[Given data]

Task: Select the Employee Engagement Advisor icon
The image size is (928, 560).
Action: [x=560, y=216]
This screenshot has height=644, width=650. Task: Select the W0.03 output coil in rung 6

[/Given data]
[Given data]

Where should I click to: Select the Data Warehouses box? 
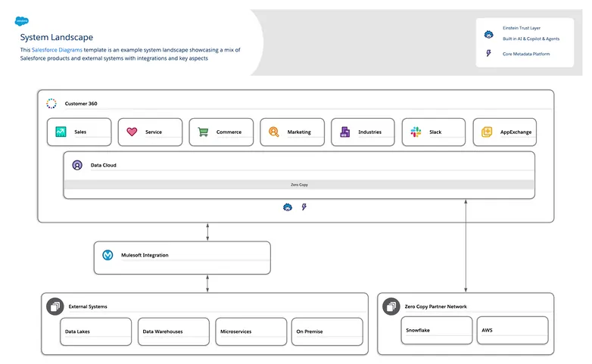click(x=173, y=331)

[/Given data]

#### Task objective:
Only the lines from the one containing "Task: Select the Employee" through the one containing "This screenshot has" are to be retyped, both boundary lines included, with no other material.

#### Response to this exercise:
Task: Select the Employee Engagement Advisor icon
The image size is (928, 560).
Action: [x=560, y=216]
This screenshot has height=644, width=650. Task: Select the W0.03 output coil in rung 6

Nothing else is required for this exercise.